Cuando llego, está Marta comenzando a picar las hortalizas para preparar el guiso de jabalí. Marta cocina como un ama de casa normal y corriente, esto es, no utiliza tabla de corte, pica la verdura en la mano, directamente sobre la cazuela. Mientras está picando, me pregunta si he visto los cuchillos, porque no encuentra una serie de ellos y ayer cuando recogió la cocina está segura de que estaban en su sitio. Y hoy solamente ha encontrado los que yo creo que pueden ser recuperables. Le informo que los he tirado yo, dado que me parecían demasiado peligrosos para utilizarlos y que los que han quedado, los voy a afilar para que los utilice sin peligro. Entonces ella me dice que con los que quedan, malamente vamos a poder trocear el jabalí. En ese momento, haciendo un ademán de prestidigitador, saco de la bolsa en que lo traigo, el cepo con los cuchillos, y lo coloco en la encimera con la placa a la vista. Ella ve su nombre grabado en la placa, y casi con reverencia, gira el cepo dejando los mangos hacia nosotros, extrayendo una de las puntillas. Al tenerla en la mano, su pulgar roza la virola y nota que hay algo que interrumpe el pulido. Al ver su nombre en el cuchillo extrae uno por uno el resto, comprobando que todos están personalizados. Con gesto de sorpresa, me interpela:

- ¿A qué se debe esto Dom Alfredo?, todo el juego con mi nombre grabado.

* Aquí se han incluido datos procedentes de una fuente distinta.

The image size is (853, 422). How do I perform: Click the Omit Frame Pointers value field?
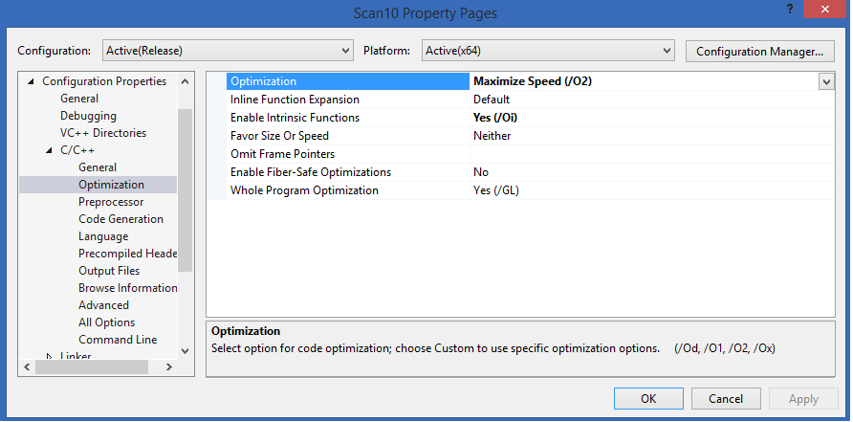click(x=650, y=154)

- Son suyos, Marta. Así puede trabajar más cómoda. Son un regalo por cumplirme los caprichos cuando le pido algún plato especial.

- Pero no era necesario, yo me apaño bien con los que tengo.

- ¿No le gustan? Ahora no puedo devolverlos.

- Claro que me gustan, nunca había tenido un juego así.

- Entonces disfrútelos. Y no se preocupe, yo me encargo de tenerlos siempre con el filo a punto. Cuando llegue a la quinta, será lo primero que compruebe, antes de hacer cualquier cosa.

- Pues muchas gracias. Los cuidaré con mimo, para que no se estropeen.

En ese momento tomo conciencia de que si alguien tiene prisa por morir, no tiene más que coger uno de esos cuchillos sin permiso.

Una vez hecho esto, comenzamos a cocinar a dúo. Busco una tabla de corte, y lo único que encuentro es una cosa minúscula con mango. Como he dicho Marta no utiliza la tabla prácticamente para nada. Hay que ponerle remedio también a esto.

Busco a Amália y le pido que llame a Alipio, ya que yo no tengo el teléfono de nadie de la quinta (otra cosa a la que tendré que poner remedio). Esta también es zona de olivos, así que no será difícil hacerme con una tabla de esa madera en condiciones.

Cuando contesta le pido que busque un carpintero que me haga una tabla de aproximadamente sesenta por cuarenta centímetros y cuatro de espesor, diciéndole para qué la quiero. Y que antes de traerla a la casa, que pase por el hipermercado y que graben una plaquita con el mismo tipo de letra, con el nombre de Marta y la aseguren en uno de los cantos largos de dicha tabla.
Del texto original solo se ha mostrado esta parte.